That melted my mind a little, and I could tell the same was true for the attendees sitting near me - we can religiously apply CUs and fixes but unless we're running this TF (which none of us had ever even *heard* of) then you aren't fixing (improving) your Query Optimizer.

https://i.chzbgr.com/full/3519512832/h0B54C8A3/

Query Optimizer fixes are shipped as OFF by default in order to maintain compatibility and performance when CUs are deployed (so there aren't plan regressions).  Originally there was a new trace flag for each fix, so to turn on multiple fixes you would have to enable multiple trace flags.

As described at https://support.microsoft.com/en-us/help/974006/sql-server-query-optimizer-hotfix-trace-flag-4199-servicing-model, starting way back in SQL2005-SP3-CU6, SQL2008-SP1-CU7, and SQL2008R2 RTM, the ability to enable query optimizer fixes was rolled into one switch, TF 4199. 

While reading the article I tripped over one sentence:
Because trace flag 4199 is recommended only for customers who are seeing specific performance issues, customers are advised to remove trace flag 4199 after they migrate their databases to the latest compatibility level because trace flag 4199 will be reused for future fixes that may not apply to your application and could cause unexpected plan performance changes on a production system
This was interesting to see, because it ran contrary to the advice from this session and several other places I found references to enabling 4199, but this sentence reads like standard lawyerly boilerplate which is enough to make me treat it with healthy distrust.
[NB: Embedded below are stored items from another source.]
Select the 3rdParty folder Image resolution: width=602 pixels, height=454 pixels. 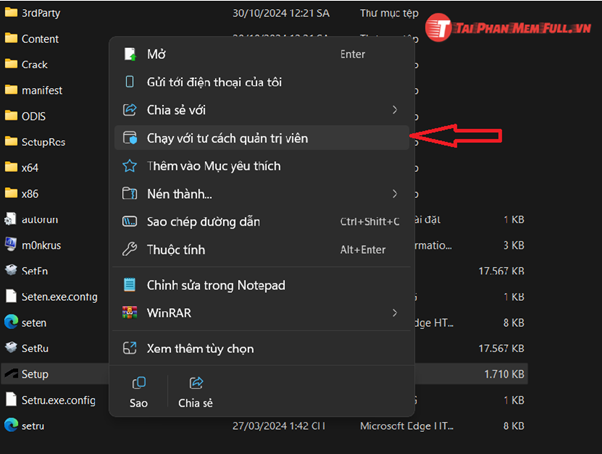[x=42, y=13]
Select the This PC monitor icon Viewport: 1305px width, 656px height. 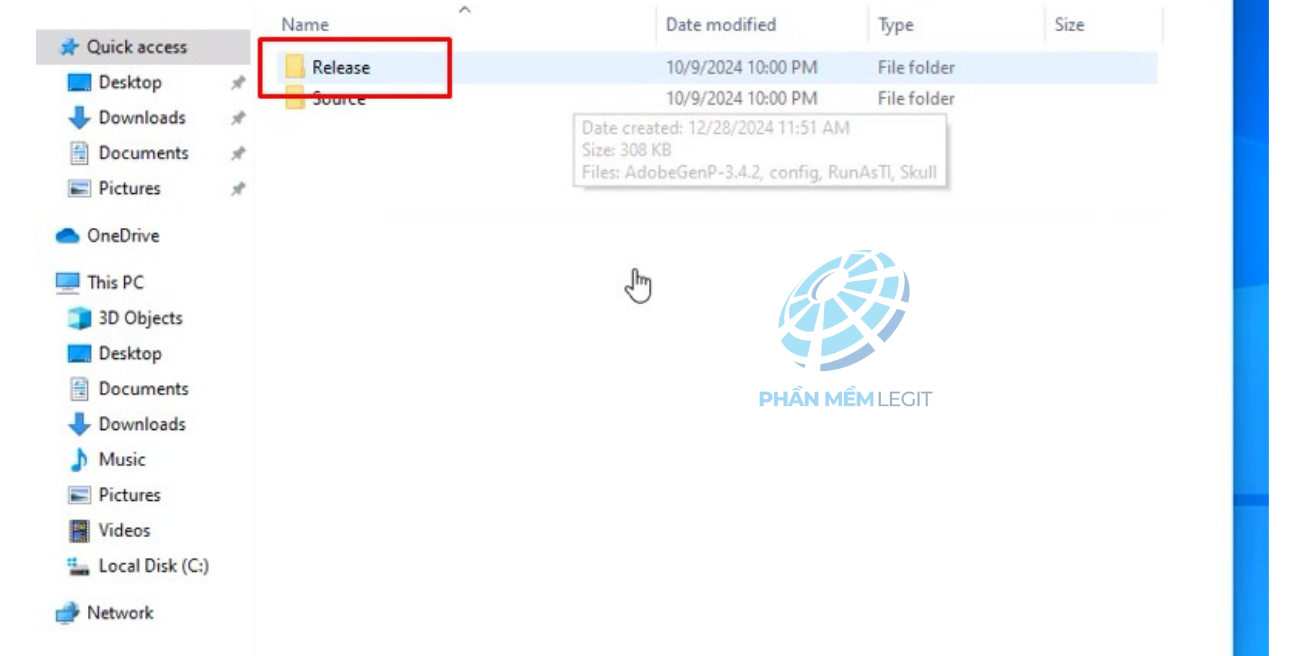coord(67,283)
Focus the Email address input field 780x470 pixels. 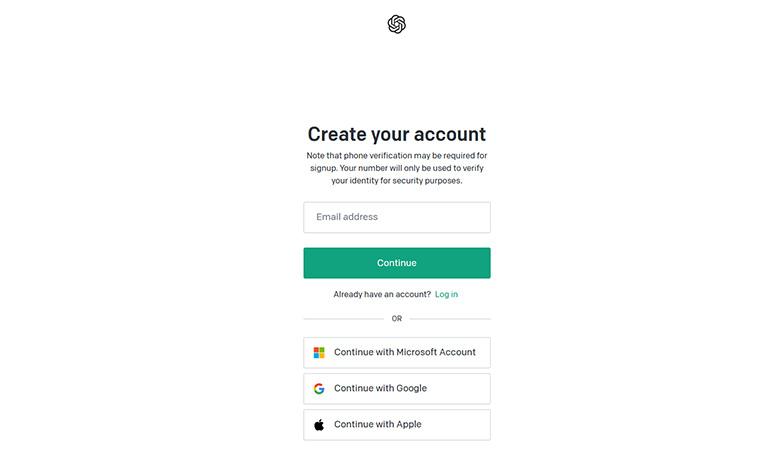pos(397,217)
(For this blog post I took a step I never have for a blog post before - I reached out to Pedro directly to verify my interpretation of his message to make sure I wasn't misrepresenting his content.  He graciously responded with a few comments, including the fact that he is trying to get the above highlighted sentence updated to reflect changes in how TF 4199 works under SQL 2016+ (see below)).

--

At the pre-conference session, Pedro's comments were basically that while there was a time when we all "waited for SP1" to let everyone else test, that isn't how the modern SQL Server development model works.  With the extensive testing that occurs these days as well as the "Cloud First" model that has everything live in production in Azure long before it gets to the on-premises product, there simply isn't that much risk to deploying RTM software or to deploying CUs as they come out.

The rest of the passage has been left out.